Here’s a sure-fire recipe I have been using for years on those nights when I want a healthy, hearty meal BUT just don’t have the time to cook it. I make a quick chicken and broccoli stir fry. I used to make it in my wok, but any sturdy frying pan will do. I’ve been using our All-Clad-like chicken fryer pan (and I don’t fry chicken!). It has high sides, so the cooking time is even.
The ingredients are simple. Just slice a boneless chicken breast, one bunch of broccoli and an onion into bite size pieces. Usually hubby does this while I accumulate the rest of the cooking necessities. Here are the basics that I use. For the Asian sauce, you can use any flavor you’d like (such as Sweet & Sour, General Tso’s or Sesame…..to name a few) Most of these ingredients I purchased at Aldi. I use a combo of the pure sesame oil (very expensive @$6 a bottle!!) mixed in with virgin olive oil as a sauteing base (olive oil is in the glass decanter) Also, in a separate glass, I mix one heaping tablespoon of corn starch with 1 cup of cold tap water and set it aside.

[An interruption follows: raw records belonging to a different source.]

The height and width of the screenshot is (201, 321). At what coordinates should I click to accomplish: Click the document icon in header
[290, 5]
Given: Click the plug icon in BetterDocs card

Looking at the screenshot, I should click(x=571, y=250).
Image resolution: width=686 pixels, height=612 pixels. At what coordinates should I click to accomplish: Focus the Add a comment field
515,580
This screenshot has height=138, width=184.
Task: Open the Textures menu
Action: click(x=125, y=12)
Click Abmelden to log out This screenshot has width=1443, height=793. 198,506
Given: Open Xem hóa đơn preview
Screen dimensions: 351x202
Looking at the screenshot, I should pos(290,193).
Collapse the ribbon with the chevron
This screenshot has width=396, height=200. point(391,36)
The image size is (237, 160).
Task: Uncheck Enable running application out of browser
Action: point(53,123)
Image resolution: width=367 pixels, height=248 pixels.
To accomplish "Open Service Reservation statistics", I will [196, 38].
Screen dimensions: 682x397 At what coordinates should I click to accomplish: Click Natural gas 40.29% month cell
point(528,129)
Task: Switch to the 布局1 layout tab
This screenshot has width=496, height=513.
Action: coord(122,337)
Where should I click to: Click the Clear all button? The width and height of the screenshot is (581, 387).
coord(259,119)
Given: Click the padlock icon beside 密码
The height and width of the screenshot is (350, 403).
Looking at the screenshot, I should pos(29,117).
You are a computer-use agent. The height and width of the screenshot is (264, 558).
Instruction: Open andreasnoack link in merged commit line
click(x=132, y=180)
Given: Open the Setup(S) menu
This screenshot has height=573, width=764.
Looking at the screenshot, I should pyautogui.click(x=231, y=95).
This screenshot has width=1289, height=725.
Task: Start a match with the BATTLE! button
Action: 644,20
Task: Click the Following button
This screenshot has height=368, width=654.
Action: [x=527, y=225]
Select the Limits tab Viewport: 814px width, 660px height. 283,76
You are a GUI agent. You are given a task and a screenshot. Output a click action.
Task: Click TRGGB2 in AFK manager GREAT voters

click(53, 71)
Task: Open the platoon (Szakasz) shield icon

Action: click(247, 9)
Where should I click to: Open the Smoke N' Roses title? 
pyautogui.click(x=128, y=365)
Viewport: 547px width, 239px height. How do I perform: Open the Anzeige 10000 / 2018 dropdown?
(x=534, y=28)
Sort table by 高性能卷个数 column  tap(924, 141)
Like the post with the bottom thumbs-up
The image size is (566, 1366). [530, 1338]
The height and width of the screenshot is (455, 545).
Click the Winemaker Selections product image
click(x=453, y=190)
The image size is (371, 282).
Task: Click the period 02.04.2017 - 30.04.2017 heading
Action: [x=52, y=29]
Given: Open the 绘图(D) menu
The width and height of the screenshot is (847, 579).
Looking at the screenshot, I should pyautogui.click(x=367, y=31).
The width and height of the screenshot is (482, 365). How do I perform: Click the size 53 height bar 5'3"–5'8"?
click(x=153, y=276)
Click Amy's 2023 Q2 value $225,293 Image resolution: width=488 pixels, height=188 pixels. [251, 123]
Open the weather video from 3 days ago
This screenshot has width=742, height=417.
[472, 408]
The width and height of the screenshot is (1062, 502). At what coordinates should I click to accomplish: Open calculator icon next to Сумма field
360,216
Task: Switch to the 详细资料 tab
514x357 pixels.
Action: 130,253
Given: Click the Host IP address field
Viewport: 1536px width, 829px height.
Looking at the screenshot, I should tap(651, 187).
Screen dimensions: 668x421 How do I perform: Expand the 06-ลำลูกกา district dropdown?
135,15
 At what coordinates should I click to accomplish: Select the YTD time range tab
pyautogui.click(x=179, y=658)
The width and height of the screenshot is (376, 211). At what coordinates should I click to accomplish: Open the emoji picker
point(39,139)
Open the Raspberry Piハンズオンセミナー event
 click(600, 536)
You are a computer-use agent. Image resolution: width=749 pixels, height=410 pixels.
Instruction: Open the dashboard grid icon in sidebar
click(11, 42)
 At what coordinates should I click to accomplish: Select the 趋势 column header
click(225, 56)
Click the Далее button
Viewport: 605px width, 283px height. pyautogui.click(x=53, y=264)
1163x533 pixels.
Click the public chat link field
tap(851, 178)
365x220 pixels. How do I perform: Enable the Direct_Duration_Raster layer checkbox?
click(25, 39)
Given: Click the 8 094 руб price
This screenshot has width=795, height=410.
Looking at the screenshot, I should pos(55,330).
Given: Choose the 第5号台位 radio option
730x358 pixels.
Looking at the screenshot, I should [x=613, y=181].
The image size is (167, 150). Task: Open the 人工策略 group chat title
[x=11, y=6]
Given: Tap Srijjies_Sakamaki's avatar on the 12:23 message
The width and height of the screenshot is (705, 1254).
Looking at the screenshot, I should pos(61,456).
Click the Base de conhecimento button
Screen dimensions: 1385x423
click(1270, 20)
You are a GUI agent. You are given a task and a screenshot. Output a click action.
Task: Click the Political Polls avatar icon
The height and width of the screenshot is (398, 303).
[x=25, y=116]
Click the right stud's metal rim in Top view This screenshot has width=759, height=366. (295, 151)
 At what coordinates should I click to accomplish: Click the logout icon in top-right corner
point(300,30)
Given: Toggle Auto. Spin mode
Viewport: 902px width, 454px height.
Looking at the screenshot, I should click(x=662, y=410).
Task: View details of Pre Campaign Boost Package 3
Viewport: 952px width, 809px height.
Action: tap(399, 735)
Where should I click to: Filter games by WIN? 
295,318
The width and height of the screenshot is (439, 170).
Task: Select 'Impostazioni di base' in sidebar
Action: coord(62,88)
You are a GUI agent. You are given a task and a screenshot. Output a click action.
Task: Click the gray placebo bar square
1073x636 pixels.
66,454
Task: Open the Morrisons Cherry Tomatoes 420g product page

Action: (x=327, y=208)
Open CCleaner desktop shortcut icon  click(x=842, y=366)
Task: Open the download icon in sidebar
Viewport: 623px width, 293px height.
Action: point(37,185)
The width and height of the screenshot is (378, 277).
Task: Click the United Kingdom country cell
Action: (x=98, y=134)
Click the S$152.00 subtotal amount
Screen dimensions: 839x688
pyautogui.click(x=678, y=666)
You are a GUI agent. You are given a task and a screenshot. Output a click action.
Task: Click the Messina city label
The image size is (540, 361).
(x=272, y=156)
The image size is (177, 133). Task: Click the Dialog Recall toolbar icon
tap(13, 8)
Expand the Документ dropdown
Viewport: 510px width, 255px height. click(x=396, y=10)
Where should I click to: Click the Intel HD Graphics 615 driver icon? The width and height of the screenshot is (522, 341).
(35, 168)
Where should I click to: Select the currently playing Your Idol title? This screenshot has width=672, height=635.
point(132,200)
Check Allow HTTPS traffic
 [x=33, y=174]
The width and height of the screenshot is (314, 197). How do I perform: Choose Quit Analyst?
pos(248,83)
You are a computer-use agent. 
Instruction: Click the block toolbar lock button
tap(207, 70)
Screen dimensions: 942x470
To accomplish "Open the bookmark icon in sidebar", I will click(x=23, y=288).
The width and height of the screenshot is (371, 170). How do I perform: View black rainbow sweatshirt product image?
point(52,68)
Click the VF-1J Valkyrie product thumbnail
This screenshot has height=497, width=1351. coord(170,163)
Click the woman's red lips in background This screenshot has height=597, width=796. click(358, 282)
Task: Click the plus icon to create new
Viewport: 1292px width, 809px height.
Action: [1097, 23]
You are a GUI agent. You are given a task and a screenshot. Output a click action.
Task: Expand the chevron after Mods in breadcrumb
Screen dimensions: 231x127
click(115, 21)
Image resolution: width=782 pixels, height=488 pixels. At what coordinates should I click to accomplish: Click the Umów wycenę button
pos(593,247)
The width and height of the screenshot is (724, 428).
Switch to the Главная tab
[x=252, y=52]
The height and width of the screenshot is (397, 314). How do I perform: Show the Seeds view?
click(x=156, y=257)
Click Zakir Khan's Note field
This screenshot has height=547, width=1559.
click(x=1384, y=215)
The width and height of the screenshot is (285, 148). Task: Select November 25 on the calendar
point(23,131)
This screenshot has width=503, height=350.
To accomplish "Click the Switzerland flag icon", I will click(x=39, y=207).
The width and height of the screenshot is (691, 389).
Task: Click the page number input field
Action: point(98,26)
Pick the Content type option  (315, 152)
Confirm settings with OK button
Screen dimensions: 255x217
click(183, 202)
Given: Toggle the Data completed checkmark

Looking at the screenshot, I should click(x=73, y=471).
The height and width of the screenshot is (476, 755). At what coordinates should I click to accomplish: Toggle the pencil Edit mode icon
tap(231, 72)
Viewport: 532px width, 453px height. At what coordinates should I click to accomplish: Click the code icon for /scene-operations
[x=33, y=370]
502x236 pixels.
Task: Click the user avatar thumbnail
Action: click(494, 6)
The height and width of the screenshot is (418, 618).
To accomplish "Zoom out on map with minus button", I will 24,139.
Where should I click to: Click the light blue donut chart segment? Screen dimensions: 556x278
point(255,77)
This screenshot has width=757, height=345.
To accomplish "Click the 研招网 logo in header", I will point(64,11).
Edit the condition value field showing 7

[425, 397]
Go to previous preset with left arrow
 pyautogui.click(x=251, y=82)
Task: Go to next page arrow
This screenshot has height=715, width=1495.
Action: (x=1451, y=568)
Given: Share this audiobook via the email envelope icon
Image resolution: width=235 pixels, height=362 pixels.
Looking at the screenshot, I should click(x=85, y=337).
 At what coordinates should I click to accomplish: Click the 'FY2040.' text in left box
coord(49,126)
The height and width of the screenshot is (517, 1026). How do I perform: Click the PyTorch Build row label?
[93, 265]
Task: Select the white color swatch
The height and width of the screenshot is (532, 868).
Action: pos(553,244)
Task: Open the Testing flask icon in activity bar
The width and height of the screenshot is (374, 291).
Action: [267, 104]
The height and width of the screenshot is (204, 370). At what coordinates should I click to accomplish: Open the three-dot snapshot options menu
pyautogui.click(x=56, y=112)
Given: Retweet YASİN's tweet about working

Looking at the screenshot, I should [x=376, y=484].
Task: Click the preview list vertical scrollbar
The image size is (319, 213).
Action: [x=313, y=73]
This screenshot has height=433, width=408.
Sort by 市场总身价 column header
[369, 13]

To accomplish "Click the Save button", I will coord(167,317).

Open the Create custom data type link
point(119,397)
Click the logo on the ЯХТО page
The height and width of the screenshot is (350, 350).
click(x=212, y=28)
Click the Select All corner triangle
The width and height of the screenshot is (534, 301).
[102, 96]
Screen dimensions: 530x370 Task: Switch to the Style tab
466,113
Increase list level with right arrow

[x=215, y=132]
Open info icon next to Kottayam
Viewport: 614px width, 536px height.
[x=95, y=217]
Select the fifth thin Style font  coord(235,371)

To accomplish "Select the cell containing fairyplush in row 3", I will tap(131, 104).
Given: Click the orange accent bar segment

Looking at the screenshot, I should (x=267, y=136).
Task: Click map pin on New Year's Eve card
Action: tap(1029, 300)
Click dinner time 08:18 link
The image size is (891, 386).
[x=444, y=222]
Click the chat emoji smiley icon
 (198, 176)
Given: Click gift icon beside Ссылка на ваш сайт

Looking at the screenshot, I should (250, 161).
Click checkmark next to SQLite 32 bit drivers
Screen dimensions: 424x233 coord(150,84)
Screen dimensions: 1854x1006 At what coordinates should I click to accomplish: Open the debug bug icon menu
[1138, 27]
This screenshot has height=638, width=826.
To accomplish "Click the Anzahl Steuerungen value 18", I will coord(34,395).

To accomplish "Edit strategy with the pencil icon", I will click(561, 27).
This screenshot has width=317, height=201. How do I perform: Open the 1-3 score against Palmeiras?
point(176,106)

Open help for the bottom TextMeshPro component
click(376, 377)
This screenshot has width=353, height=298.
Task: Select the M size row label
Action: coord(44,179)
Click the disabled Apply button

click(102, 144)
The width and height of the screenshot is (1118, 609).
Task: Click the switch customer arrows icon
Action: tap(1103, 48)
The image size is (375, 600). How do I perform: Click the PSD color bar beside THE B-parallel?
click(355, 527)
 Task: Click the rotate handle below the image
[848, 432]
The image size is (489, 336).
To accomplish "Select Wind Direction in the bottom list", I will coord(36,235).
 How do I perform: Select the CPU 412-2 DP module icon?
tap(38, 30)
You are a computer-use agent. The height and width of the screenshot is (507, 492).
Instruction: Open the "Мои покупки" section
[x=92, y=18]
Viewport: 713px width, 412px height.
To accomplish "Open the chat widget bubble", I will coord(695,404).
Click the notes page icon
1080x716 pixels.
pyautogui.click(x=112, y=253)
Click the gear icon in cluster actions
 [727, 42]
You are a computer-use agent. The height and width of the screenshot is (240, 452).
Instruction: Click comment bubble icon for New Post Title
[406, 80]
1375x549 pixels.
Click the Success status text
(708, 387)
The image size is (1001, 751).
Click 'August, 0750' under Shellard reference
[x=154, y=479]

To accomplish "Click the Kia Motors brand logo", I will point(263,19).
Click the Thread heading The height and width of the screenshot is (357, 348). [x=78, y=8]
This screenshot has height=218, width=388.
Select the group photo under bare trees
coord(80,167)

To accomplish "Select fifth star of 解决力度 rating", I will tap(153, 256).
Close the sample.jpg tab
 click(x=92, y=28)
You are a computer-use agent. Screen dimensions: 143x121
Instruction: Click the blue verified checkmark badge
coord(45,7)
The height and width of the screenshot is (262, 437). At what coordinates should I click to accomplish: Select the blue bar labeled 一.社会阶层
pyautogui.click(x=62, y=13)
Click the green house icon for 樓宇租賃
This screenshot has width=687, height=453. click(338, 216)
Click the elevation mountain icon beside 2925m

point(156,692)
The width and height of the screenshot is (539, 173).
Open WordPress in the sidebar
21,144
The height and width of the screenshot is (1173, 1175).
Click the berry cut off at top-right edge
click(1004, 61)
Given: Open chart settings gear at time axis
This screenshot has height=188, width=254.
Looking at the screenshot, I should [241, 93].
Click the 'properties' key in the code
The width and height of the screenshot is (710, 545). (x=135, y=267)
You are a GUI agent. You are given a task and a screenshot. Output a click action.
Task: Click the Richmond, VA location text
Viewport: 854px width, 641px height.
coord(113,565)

Heat up your skillet till a drop of water quickly evaporates upon contact. Add in equal parts sesame oil and olive oil to evenly coat the bottom of the pan. Toss in your broccoli first and saute for a few minutes before adding in the chopped up onion. If you want to speed up the stir-frying, cover the pan. Why? See all that steam? if you cover the pan the steam will cook the veggies faster! And we are in a hurry here, right?
Clean up is a breeze. Everything literally is made in that one pot, which gets tossed into the dishwasher, along with the 2 or 3 plates I used in the preparation and serving. The rice cooker has to be cleaned by hand. Sorry (but not the glass top….that can go in the dishwasher…yay!)